-- RECORDS FOR THE TASK follows --

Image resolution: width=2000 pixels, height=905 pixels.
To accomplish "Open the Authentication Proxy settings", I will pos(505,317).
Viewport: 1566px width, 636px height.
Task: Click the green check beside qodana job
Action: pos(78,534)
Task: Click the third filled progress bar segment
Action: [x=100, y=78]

-- RECORDS FOR THE TASK concluded --

*PROMPT*: Recopy all the entries faithfully, leaving none out.

*EXERCISE OUTPUT*:
Image resolution: width=2000 pixels, height=905 pixels.
To accomplish "Open the Authentication Proxy settings", I will pos(505,317).
Viewport: 1566px width, 636px height.
Task: Click the green check beside qodana job
Action: pos(78,534)
Task: Click the third filled progress bar segment
Action: [x=100, y=78]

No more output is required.